═══ Input records
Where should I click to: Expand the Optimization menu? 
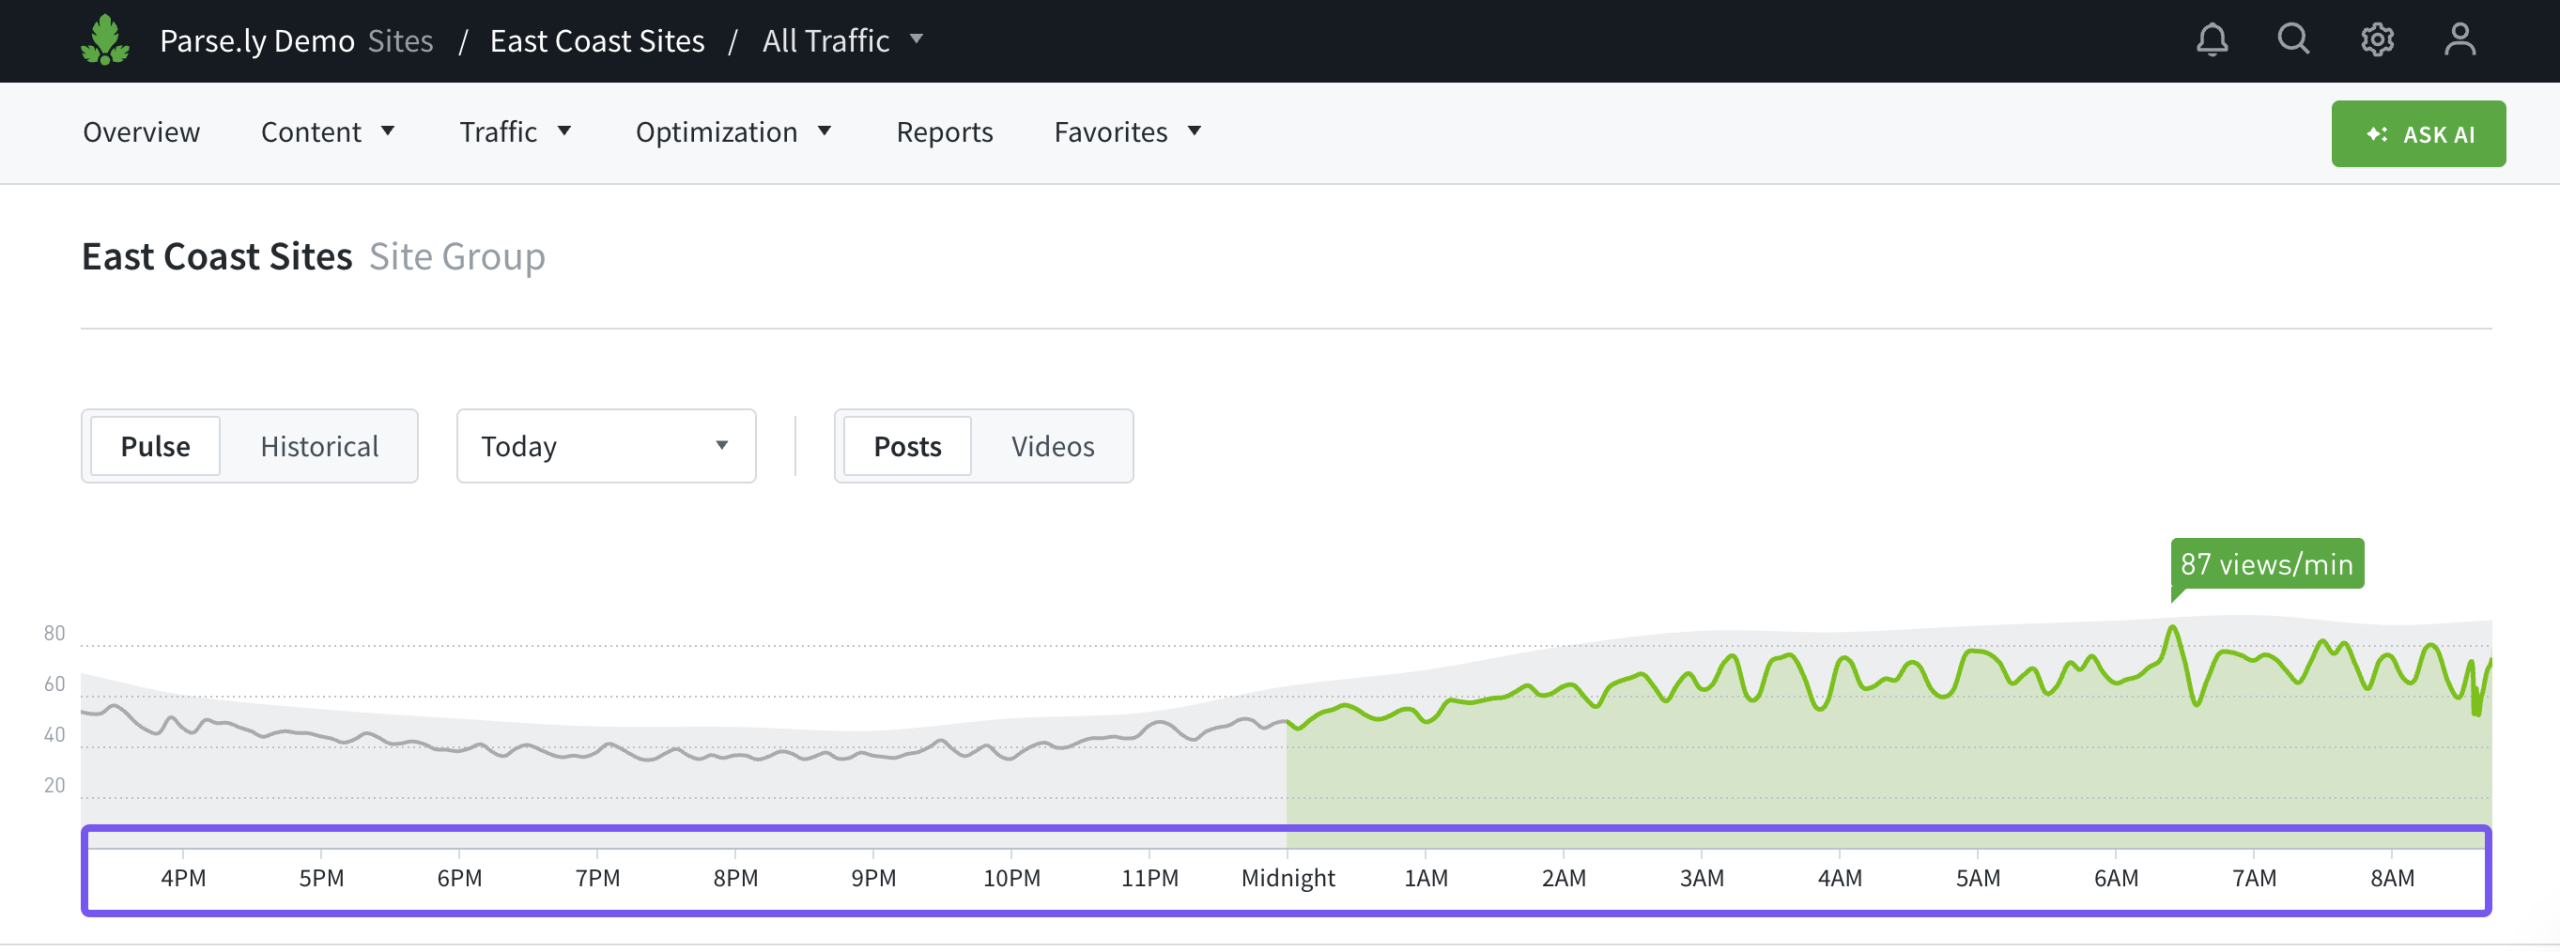[x=733, y=132]
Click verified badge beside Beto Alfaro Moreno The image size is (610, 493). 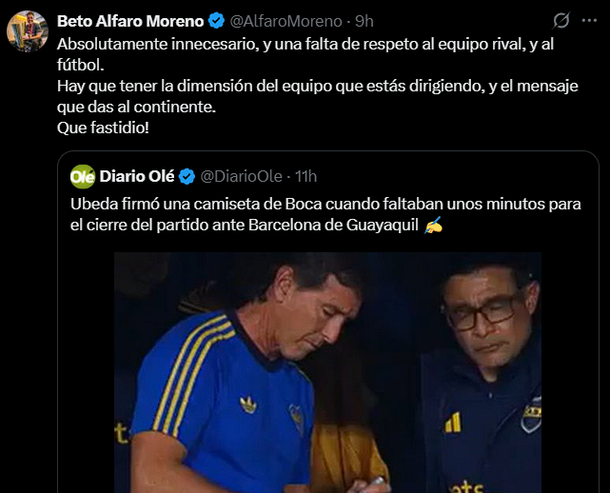point(216,21)
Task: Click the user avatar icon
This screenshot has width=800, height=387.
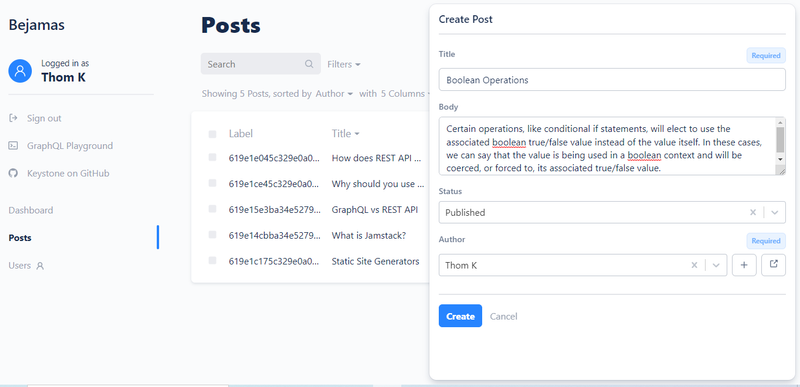Action: (20, 70)
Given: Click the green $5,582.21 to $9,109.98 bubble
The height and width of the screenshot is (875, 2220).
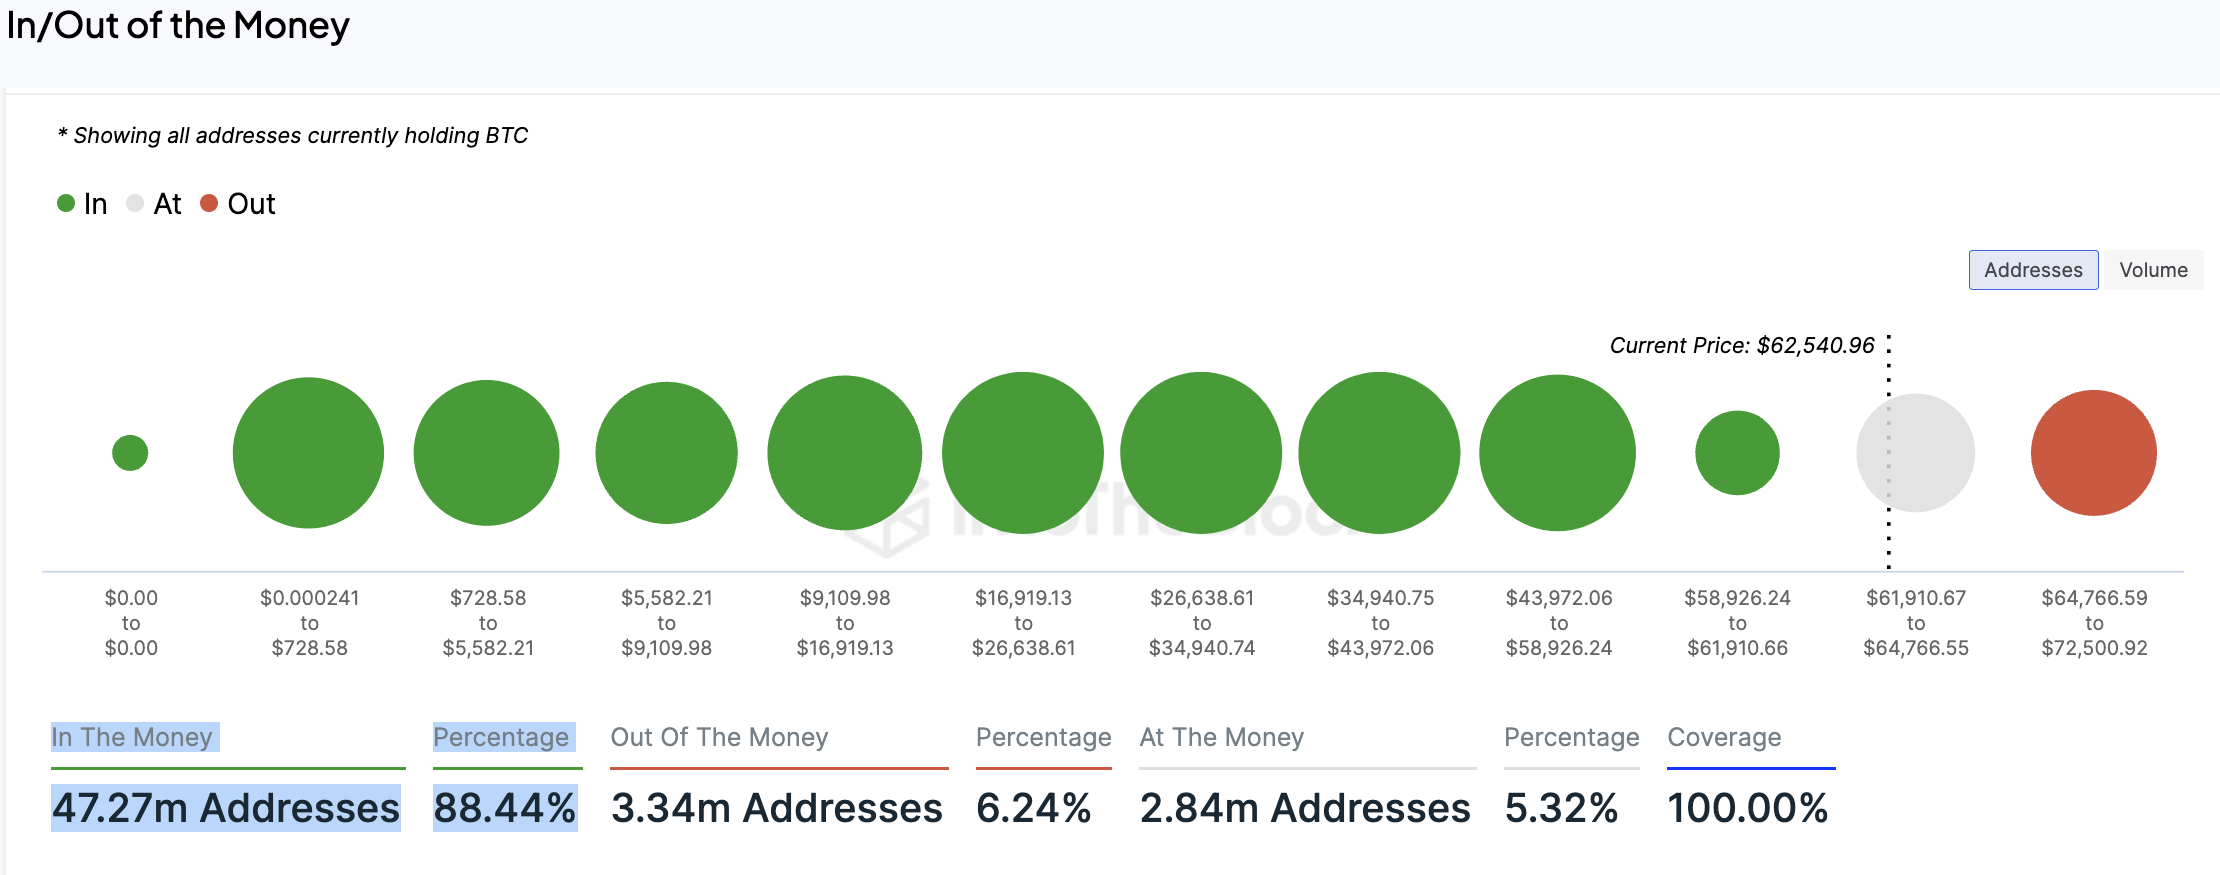Looking at the screenshot, I should (666, 453).
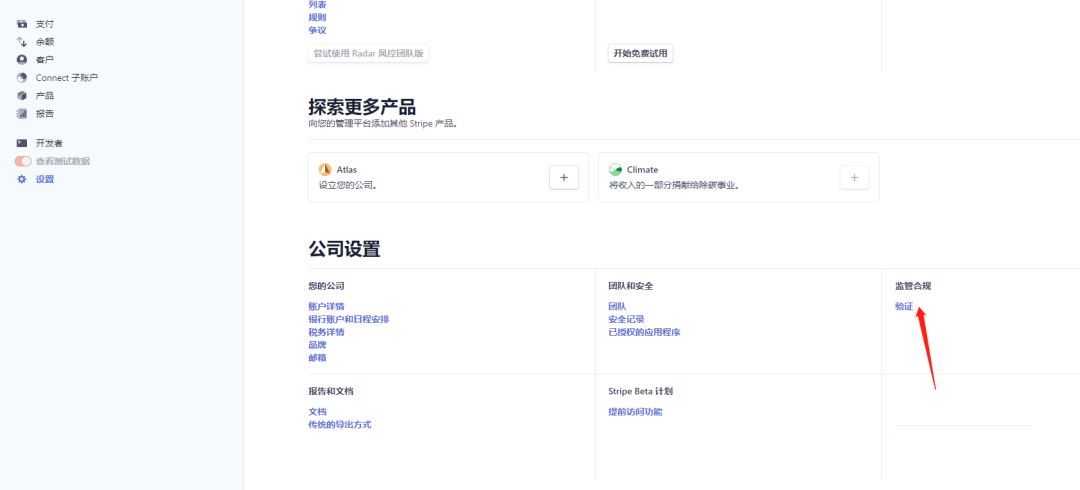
══════
What you need to do: Any picture in the listing is to be omitted. Return exactly the lines from the one containing "Given: Click the" through its last line, both included, and only those.

Solved problem:
Given: Click the green $5,582.21 to $9,109.98 bubble
The height and width of the screenshot is (875, 2220).
Looking at the screenshot, I should (666, 453).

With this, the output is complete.